+++ Texto mostrado +++
Me topé el otro día con un
amigo que se hallaba el pobre fastidiado y quejoso de un ataque de gota. Y lo
que son las cosas: uno comienza a recordarle, en un afán tonto de consolarle,
que es un mal de gente ilustre. Eso, al menos, es lo que se dice y uno recuerda
el sillón articulado de Carlos V –«hijo de la Loca de Castilla y del Hermoso de
Alemania», como le definiera Unamuno–, que se conserva en el monasterio de
Yuste, con un artilugio para que el emperador pudiese descansar recta su pierna
derecha. Enfermedad que heredó su hijo Felipe II, para quien el obispo de
Albarracín, fray Bernardino Gómez, escribió todo un tratado con el pomposo
título de Henchiridion, manual
instrumento de la salud contra el morbo articular que llaman gota, y al
parecer consistía en unas friegas desde la cabeza a los pies durante treinta
días.
Dicen que Felipe II
mejoró. Evidentemente, con la medicina de aquellos tiempos, unos buenos masajes
eran lo mejor. Y si no, que se lo digan a fray Diego de Deza, arzobispo de Sevilla
en los inicios del siglo XVI, magnifico teólogo y propulsor ante los Reyes
Católicos de las ideas oceánicas de Cristóbal Colón, que padecía también este
mal. Le regalaron un cachorro de león, porque se pensaba que poniendo los pies
sobre su melena, se curaba el mal de gota. Menos mal que al león lo desdentaron
y le arrancaron las zarpas, que buena la hubiera hecho en el palacio
arzobispal. Y lo llegó a hacer. Cierta tarde el duque de Arcos hizo una visita
al arzobispo. Cuando salió, encontró en el patio del palacio a su caballo tan
mal herido que murió a los pocos días.
+++ Datos registrados +++
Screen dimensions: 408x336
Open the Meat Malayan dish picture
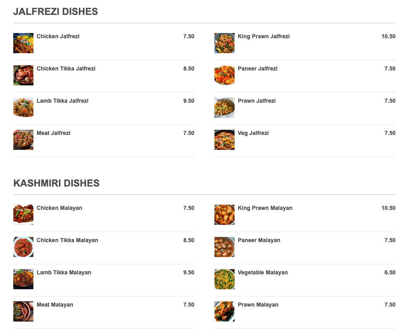pos(23,311)
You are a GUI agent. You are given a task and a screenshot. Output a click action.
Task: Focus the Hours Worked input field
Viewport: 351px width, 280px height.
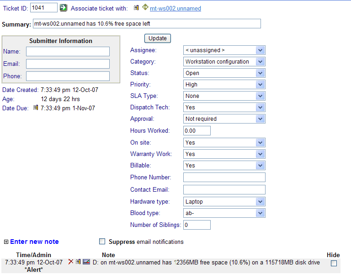[197, 131]
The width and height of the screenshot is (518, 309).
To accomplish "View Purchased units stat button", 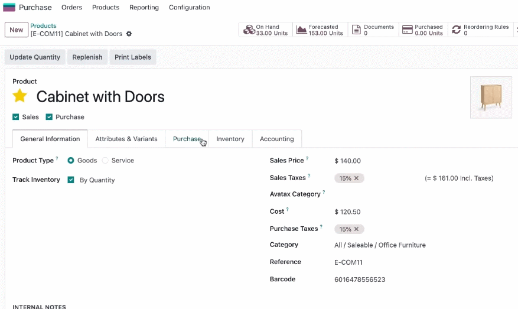I will (x=423, y=30).
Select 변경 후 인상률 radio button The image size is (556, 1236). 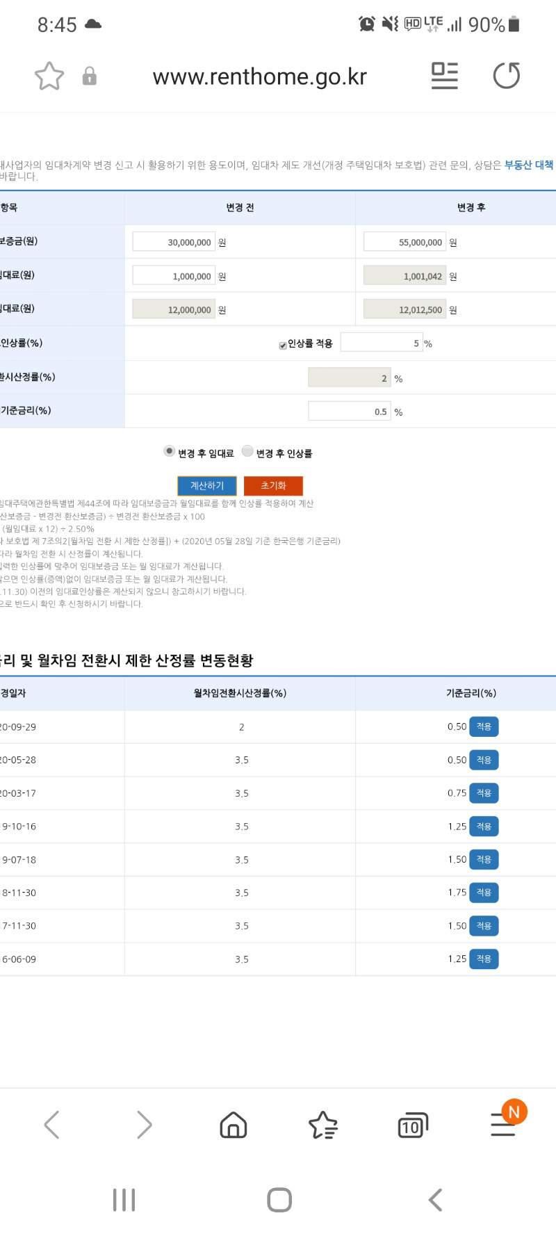tap(247, 451)
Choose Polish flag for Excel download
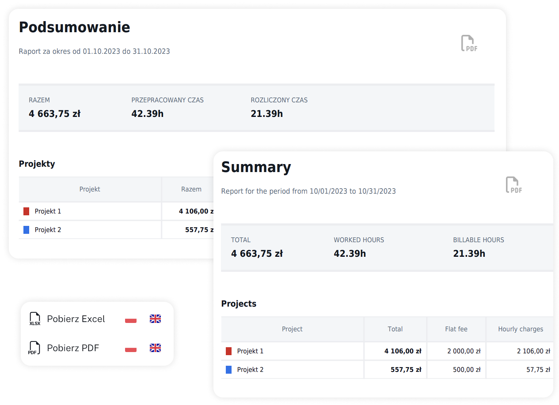Image resolution: width=559 pixels, height=405 pixels. pos(131,319)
+++
(Enunciado): Reproduce sin cambios el fragmento del texto sobre la gota que comienza en "Dicen que Felipe" y termina en "los pocos días.". Los datos constituyen un material aparte del texto sobre la gota.

(Solución):
Dicen que Felipe II
mejoró. Evidentemente, con la medicina de aquellos tiempos, unos buenos masajes
eran lo mejor. Y si no, que se lo digan a fray Diego de Deza, arzobispo de Sevilla
en los inicios del siglo XVI, magnifico teólogo y propulsor ante los Reyes
Católicos de las ideas oceánicas de Cristóbal Colón, que padecía también este
mal. Le regalaron un cachorro de león, porque se pensaba que poniendo los pies
sobre su melena, se curaba el mal de gota. Menos mal que al león lo desdentaron
y le arrancaron las zarpas, que buena la hubiera hecho en el palacio
arzobispal. Y lo llegó a hacer. Cierta tarde el duque de Arcos hizo una visita
al arzobispo. Cuando salió, encontró en el patio del palacio a su caballo tan
mal herido que murió a los pocos días.